Reproduce word for word the stretch of the data from the line containing "The height and width of the screenshot is (492, 948)." through the line containing "Action: coord(116,341)", and nothing else.

**STORED DATA**.
- - -

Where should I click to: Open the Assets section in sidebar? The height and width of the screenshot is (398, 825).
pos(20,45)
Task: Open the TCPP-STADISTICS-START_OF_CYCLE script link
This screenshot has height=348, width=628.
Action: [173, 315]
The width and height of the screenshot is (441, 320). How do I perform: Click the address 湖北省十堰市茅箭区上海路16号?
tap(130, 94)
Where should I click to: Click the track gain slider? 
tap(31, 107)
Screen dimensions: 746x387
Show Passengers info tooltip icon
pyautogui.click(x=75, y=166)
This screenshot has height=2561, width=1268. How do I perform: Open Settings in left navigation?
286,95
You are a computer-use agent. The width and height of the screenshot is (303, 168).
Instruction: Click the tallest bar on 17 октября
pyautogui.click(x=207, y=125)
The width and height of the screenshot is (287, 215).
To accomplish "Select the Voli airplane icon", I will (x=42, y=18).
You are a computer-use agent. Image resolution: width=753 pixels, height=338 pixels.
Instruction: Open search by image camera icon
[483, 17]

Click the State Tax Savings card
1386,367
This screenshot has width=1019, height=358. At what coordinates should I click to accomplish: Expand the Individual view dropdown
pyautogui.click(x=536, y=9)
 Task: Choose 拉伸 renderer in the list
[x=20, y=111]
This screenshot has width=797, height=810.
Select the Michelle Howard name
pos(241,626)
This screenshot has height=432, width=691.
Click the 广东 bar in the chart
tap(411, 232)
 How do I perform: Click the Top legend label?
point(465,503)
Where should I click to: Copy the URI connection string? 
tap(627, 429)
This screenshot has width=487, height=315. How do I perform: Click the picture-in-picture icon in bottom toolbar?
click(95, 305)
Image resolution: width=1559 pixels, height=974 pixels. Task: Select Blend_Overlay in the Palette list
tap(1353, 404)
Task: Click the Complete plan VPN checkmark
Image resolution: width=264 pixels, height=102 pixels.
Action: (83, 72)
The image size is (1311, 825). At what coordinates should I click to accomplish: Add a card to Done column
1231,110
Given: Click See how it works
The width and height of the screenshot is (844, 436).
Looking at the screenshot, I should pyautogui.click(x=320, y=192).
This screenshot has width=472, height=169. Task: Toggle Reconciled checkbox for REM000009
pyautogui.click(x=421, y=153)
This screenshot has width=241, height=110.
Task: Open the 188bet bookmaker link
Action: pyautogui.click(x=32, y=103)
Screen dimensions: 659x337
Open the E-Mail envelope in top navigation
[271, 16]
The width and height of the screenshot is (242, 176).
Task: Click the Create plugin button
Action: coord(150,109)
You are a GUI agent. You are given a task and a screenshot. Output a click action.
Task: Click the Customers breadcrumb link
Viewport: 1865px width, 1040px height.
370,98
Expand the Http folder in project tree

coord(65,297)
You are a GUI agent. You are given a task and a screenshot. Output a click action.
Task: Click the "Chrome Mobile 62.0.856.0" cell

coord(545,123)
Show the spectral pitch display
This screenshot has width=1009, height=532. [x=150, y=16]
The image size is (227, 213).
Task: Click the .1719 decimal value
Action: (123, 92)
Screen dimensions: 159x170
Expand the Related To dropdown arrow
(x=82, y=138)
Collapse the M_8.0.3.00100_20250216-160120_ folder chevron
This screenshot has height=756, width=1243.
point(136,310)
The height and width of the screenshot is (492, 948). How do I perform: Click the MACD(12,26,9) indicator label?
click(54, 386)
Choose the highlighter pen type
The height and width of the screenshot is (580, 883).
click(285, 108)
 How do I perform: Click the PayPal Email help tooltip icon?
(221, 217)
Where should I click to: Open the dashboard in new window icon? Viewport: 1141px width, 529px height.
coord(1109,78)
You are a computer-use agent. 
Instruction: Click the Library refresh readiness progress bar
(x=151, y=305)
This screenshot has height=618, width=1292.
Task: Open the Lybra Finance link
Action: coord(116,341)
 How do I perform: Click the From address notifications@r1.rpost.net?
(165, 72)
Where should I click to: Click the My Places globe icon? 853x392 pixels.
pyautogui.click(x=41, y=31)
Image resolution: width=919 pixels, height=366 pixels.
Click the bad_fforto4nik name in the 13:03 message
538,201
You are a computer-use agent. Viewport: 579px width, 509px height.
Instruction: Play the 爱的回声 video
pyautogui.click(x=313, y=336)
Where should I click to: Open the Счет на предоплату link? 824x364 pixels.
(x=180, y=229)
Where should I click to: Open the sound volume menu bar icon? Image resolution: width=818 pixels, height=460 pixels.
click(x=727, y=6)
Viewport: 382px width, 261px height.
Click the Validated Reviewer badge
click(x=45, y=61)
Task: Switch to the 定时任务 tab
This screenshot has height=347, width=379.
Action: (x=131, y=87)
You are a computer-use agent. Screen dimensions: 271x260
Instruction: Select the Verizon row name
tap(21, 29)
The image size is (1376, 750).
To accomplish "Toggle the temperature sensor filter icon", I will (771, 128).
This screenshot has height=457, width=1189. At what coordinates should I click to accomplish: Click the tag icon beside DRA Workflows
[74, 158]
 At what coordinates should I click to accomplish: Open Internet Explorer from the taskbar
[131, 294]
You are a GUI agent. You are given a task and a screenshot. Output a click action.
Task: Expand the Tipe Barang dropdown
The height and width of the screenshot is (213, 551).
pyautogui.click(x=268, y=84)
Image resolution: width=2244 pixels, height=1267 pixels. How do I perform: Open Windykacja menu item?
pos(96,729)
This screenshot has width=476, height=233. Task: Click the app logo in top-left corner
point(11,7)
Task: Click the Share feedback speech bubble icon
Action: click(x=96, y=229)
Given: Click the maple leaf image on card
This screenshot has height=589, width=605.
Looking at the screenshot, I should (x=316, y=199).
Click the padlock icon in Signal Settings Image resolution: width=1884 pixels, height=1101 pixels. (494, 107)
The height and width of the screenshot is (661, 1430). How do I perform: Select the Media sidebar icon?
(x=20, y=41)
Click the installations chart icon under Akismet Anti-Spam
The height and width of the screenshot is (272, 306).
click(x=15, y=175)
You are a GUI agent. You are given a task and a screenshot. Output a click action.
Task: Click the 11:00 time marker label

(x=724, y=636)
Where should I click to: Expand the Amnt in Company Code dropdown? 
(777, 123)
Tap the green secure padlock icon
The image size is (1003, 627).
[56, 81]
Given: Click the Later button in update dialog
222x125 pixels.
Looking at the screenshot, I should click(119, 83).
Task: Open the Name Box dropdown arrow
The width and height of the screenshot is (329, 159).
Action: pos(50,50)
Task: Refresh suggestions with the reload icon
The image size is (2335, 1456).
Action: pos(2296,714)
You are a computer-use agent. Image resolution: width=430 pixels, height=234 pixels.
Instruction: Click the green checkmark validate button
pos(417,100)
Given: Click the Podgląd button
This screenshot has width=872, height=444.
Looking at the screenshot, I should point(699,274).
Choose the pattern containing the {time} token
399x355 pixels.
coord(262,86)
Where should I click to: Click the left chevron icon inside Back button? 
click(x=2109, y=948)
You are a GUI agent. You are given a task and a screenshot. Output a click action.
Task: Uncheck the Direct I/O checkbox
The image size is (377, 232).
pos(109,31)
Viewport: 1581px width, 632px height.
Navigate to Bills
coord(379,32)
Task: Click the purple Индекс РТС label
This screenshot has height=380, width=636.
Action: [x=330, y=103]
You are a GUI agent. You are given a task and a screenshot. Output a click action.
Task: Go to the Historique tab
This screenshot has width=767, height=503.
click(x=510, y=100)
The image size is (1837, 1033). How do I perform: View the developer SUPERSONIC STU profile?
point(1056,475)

- - -

**THE SOLUTION**.
The height and width of the screenshot is (492, 948). How do I perform: Click the MACD(12,26,9) indicator label?
click(54, 386)
Choose the highlighter pen type
The height and width of the screenshot is (580, 883).
click(285, 108)
 How do I perform: Click the PayPal Email help tooltip icon?
(221, 217)
Where should I click to: Open the dashboard in new window icon? Viewport: 1141px width, 529px height.
coord(1109,78)
You are a computer-use agent. 
Instruction: Click the Library refresh readiness progress bar
(x=151, y=305)
This screenshot has height=618, width=1292.
Task: Open the Lybra Finance link
Action: coord(116,341)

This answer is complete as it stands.